* Word and element location records
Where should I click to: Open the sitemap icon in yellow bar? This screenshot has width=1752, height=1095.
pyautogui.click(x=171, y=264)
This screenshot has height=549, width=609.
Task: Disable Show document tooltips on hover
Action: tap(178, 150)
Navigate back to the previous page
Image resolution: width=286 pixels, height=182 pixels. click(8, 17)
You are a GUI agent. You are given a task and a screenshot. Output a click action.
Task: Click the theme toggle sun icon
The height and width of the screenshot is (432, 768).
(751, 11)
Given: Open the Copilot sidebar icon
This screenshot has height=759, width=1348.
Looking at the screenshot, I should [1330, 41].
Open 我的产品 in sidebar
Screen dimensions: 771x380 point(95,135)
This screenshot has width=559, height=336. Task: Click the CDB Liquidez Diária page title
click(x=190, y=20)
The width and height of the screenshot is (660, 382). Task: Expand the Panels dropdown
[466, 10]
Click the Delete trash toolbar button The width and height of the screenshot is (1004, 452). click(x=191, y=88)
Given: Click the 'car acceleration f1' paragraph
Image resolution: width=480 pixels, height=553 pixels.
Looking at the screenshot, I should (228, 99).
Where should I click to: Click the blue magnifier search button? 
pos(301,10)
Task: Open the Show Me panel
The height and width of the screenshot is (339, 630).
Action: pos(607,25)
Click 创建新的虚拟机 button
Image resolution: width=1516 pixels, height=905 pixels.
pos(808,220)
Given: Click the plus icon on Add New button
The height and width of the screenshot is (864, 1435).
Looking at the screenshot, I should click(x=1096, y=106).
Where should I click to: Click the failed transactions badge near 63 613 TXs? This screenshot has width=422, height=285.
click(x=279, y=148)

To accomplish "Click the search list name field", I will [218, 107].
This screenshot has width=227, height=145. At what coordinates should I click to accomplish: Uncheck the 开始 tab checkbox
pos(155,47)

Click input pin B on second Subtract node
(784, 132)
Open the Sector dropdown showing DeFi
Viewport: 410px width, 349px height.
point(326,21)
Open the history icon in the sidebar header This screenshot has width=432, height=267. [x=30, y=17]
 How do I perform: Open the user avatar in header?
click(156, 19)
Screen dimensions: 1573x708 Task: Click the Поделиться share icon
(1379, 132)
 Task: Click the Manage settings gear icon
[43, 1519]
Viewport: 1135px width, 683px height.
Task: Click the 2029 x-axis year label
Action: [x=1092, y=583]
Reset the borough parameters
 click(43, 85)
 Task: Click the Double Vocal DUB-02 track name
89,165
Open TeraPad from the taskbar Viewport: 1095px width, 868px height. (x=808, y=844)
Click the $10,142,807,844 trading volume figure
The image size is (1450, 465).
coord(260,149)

* Given request
Write out all of the lines above verbatim, with no alterations.

* Exercise solution
Where should I click to: Open the sitemap icon in yellow bar? This screenshot has width=1752, height=1095.
pyautogui.click(x=171, y=264)
This screenshot has height=549, width=609.
Task: Disable Show document tooltips on hover
Action: tap(178, 150)
Navigate back to the previous page
Image resolution: width=286 pixels, height=182 pixels. click(8, 17)
You are a GUI agent. You are given a task and a screenshot. Output a click action.
Task: Click the theme toggle sun icon
The height and width of the screenshot is (432, 768).
(751, 11)
Given: Open the Copilot sidebar icon
This screenshot has height=759, width=1348.
Looking at the screenshot, I should [1330, 41].
Open 我的产品 in sidebar
Screen dimensions: 771x380 point(95,135)
This screenshot has width=559, height=336. Task: Click the CDB Liquidez Diária page title
click(x=190, y=20)
The width and height of the screenshot is (660, 382). Task: Expand the Panels dropdown
[466, 10]
Click the Delete trash toolbar button The width and height of the screenshot is (1004, 452). click(x=191, y=88)
Given: Click the 'car acceleration f1' paragraph
Image resolution: width=480 pixels, height=553 pixels.
Looking at the screenshot, I should (228, 99).
Where should I click to: Click the blue magnifier search button? 
pos(301,10)
Task: Open the Show Me panel
The height and width of the screenshot is (339, 630).
Action: pos(607,25)
Click 创建新的虚拟机 button
Image resolution: width=1516 pixels, height=905 pixels.
pos(808,220)
Given: Click the plus icon on Add New button
The height and width of the screenshot is (864, 1435).
Looking at the screenshot, I should click(x=1096, y=106).
Where should I click to: Click the failed transactions badge near 63 613 TXs? This screenshot has width=422, height=285.
click(x=279, y=148)

To accomplish "Click the search list name field", I will [218, 107].
This screenshot has width=227, height=145. At what coordinates should I click to accomplish: Uncheck the 开始 tab checkbox
pos(155,47)

Click input pin B on second Subtract node
(784, 132)
Open the Sector dropdown showing DeFi
Viewport: 410px width, 349px height.
point(326,21)
Open the history icon in the sidebar header This screenshot has width=432, height=267. [x=30, y=17]
 How do I perform: Open the user avatar in header?
click(156, 19)
Screen dimensions: 1573x708 Task: Click the Поделиться share icon
(1379, 132)
 Task: Click the Manage settings gear icon
[43, 1519]
Viewport: 1135px width, 683px height.
Task: Click the 2029 x-axis year label
Action: [x=1092, y=583]
Reset the borough parameters
 click(43, 85)
 Task: Click the Double Vocal DUB-02 track name
89,165
Open TeraPad from the taskbar Viewport: 1095px width, 868px height. (x=808, y=844)
Click the $10,142,807,844 trading volume figure
The image size is (1450, 465).
coord(260,149)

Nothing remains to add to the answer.